## MATERIAL PROVIDED:
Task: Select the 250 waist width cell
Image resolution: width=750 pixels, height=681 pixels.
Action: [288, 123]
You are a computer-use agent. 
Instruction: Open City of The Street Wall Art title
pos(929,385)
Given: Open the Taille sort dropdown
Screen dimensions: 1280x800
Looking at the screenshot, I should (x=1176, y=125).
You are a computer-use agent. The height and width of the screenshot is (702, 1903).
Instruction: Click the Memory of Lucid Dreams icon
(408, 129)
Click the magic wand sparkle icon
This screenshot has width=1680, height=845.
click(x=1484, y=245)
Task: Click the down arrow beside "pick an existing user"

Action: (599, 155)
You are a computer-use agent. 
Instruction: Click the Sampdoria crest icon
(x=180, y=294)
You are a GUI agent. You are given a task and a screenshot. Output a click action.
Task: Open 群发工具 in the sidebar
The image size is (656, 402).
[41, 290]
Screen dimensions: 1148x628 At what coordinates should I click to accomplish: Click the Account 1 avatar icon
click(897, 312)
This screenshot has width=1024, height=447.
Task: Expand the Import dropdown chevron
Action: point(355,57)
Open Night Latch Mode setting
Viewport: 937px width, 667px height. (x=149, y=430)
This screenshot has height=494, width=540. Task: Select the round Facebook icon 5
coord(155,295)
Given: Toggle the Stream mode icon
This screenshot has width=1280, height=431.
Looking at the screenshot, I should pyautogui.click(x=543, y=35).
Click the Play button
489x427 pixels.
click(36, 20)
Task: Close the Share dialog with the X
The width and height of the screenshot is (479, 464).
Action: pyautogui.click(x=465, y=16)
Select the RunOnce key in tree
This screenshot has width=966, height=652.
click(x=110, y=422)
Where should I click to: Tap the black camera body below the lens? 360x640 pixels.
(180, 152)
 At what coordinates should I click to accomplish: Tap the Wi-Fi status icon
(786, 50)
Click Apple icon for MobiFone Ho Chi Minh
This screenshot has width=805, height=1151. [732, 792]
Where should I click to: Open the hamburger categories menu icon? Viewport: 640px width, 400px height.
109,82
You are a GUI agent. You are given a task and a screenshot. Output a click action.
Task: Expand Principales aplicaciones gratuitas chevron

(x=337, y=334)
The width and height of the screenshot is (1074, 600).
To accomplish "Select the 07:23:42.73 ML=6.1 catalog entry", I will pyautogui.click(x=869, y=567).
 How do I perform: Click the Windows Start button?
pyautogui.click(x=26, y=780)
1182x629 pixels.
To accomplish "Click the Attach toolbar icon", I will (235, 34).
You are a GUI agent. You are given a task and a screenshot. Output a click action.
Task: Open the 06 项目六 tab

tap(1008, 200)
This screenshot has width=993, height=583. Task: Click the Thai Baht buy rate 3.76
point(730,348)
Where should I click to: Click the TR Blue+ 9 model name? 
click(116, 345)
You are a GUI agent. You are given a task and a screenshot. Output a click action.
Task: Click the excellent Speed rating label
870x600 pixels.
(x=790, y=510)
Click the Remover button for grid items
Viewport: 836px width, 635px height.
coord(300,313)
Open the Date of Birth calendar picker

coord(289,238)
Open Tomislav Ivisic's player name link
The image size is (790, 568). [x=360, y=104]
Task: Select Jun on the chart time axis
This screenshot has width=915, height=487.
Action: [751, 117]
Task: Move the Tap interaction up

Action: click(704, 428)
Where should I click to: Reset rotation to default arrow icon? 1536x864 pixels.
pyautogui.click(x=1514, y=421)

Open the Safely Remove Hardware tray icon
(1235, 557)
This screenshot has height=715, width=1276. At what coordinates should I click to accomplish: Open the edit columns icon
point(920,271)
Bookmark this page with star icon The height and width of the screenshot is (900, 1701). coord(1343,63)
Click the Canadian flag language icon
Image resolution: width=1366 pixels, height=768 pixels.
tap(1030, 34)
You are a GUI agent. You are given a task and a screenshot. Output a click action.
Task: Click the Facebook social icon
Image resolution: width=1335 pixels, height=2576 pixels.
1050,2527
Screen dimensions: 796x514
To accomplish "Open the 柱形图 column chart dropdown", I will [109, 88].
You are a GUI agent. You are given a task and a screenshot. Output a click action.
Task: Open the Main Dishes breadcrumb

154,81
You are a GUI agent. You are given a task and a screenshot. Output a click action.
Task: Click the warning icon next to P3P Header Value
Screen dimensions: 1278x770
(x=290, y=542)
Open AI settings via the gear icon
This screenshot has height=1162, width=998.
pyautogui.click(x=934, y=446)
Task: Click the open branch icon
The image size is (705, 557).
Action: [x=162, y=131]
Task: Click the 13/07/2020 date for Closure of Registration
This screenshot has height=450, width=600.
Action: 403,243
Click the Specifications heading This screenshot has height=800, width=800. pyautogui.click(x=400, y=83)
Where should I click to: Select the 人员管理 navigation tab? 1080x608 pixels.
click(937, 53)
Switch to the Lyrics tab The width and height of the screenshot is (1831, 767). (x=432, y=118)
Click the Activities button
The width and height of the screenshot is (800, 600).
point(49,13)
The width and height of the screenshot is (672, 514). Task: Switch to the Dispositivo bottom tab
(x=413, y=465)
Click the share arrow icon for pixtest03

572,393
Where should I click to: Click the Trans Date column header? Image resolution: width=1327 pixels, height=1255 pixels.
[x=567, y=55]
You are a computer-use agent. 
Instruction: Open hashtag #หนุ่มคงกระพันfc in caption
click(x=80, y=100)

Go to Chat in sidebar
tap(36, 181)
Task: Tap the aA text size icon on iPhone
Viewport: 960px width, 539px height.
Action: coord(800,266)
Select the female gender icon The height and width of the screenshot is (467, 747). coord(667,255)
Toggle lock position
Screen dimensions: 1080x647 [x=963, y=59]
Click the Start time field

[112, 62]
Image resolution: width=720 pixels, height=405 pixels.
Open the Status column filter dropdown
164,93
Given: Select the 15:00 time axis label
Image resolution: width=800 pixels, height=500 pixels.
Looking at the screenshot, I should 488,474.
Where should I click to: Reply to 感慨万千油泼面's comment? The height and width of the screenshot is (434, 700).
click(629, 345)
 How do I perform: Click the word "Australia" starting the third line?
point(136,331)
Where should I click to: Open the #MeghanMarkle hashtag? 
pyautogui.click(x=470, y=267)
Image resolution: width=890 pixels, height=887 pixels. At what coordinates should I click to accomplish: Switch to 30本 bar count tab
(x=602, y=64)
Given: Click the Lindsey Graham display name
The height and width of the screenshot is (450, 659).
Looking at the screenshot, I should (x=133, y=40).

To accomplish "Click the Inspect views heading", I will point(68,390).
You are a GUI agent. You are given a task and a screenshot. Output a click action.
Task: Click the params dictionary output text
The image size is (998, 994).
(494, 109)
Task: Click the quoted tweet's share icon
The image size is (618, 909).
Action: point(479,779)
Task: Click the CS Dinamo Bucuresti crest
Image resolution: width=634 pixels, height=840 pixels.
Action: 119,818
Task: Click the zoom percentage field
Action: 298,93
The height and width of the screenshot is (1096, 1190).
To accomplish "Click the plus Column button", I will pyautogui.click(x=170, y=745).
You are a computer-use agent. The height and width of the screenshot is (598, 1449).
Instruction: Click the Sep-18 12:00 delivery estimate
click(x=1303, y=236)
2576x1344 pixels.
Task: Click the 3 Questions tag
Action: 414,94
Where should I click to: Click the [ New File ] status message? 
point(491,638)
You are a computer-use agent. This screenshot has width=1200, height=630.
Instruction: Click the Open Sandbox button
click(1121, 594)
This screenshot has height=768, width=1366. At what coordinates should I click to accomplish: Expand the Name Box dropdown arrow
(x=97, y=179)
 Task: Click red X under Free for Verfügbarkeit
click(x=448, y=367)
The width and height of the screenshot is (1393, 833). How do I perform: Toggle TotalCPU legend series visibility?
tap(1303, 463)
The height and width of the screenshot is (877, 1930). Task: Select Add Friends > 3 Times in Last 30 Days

## WHAT NEEDS TO BE DONE:
Return every line from the entries above that contains the word "heading".

## SOLUTION:
Click the Specifications heading This screenshot has height=800, width=800. pyautogui.click(x=400, y=83)
To accomplish "Click the Inspect views heading", I will point(68,390).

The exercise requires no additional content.